Tuesday, April 28, 2015

"This embarrassment is something I'll take to my grave."

That was 57-year old Dr. Krishna Tripuraneni before being sentenced by Judge Gayles to 2 years for tax evasion of about $18 million. The government had asked for 3 years and the defense asked for non-incarceration. From the Sun-Sentinel:
The doctor, who built a flourishing medical practice in Wellington, had asked the judge to consider his long history of donating his medical services to needy people and giving generously to deserving causes.

U.S. District Judge Darrin Gayles said he balanced the doctor's significant illegal conduct and his long history of charitable work in deciding the appropriate punishment.

"The thing that stood out to me ... there was this duality — this very serious crime and there are also good works," the judge said.

The judge said he had difficulty discerning the doctor's motive, noting that unlike many defendants, he had no great financial need or a drug problem.

"Perhaps it was the need for more homes, or bigger homes, or more cars ... I don't understand it," Gayles said.

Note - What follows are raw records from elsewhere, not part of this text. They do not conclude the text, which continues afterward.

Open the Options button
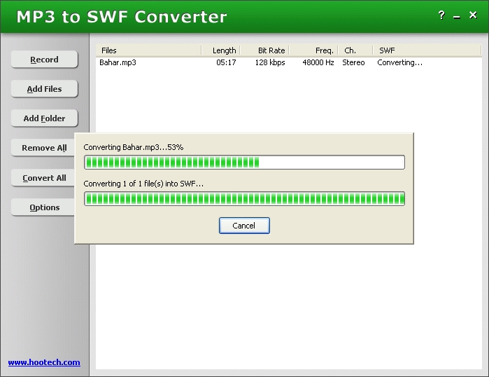 [44, 207]
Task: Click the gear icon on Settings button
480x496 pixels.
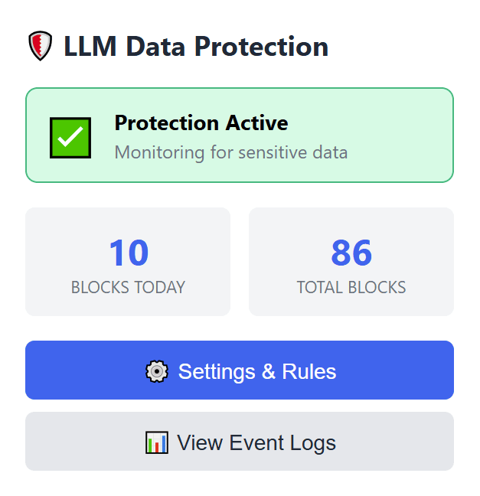Action: pos(157,371)
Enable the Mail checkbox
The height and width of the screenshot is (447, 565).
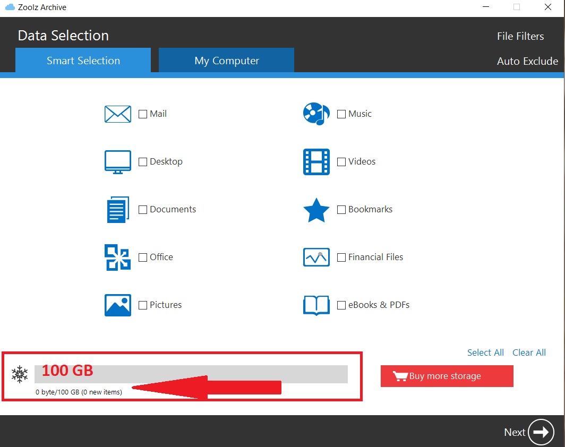click(143, 114)

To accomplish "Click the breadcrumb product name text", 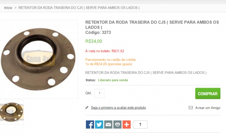I will [x=79, y=8].
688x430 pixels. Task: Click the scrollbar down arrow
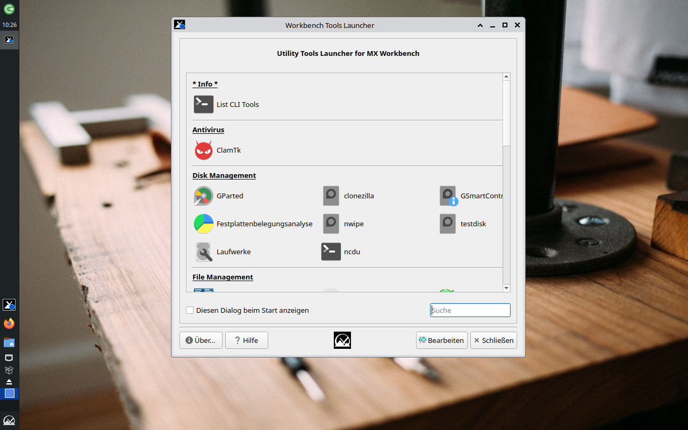[506, 288]
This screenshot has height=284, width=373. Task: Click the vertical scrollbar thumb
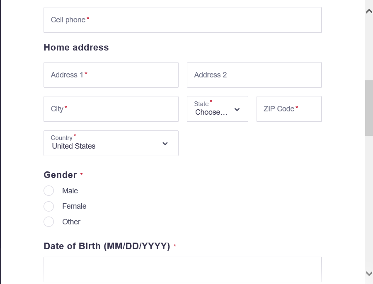tap(369, 108)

Tripuraneni admitted that he lied about his business expenses and used money from his medical businesses to build an oceanfront mansion in Manalapan. He also used the money to pay for interior design work at other homes he owned, to make pay payments for condos he purchased, and to pay tuition for his son and daughter. Prosecutors said he illegally classified his personal expenses as building repairs and other business-related expenses.

The mansion, which the family named Nirvana, was put on the market earlier this year with an asking price of $25 million. Forbes magazine reported the luxurious 12,244-square-foot home sits on an acre-and-a-half of land between the Atlantic Ocean and Lake Worth Inlet. The agent handling the listing told the magazine the property features a Zen garden and said the family flew in Buddhist monks to bless the home.

Tripuraneni, in a dark grey suit, told the judge he was sincerely sorry for what he did and took full responsibility for his offenses, which spanned five years.

"This embarrassment is something I'll take to my grave," he said.

He said he was too ashamed to face his parents, who are in their 80s and live in India. And he said he dreaded the thought of his future grandchildren learning what he did.

"There will be an asterisk next to my name and it's hard to live with that shame," he said.


Anonymous said...

Hmm . . a grunge rock fan. Who knew?

Anonymous said...

Sounds about right. Good job by judge Gayles.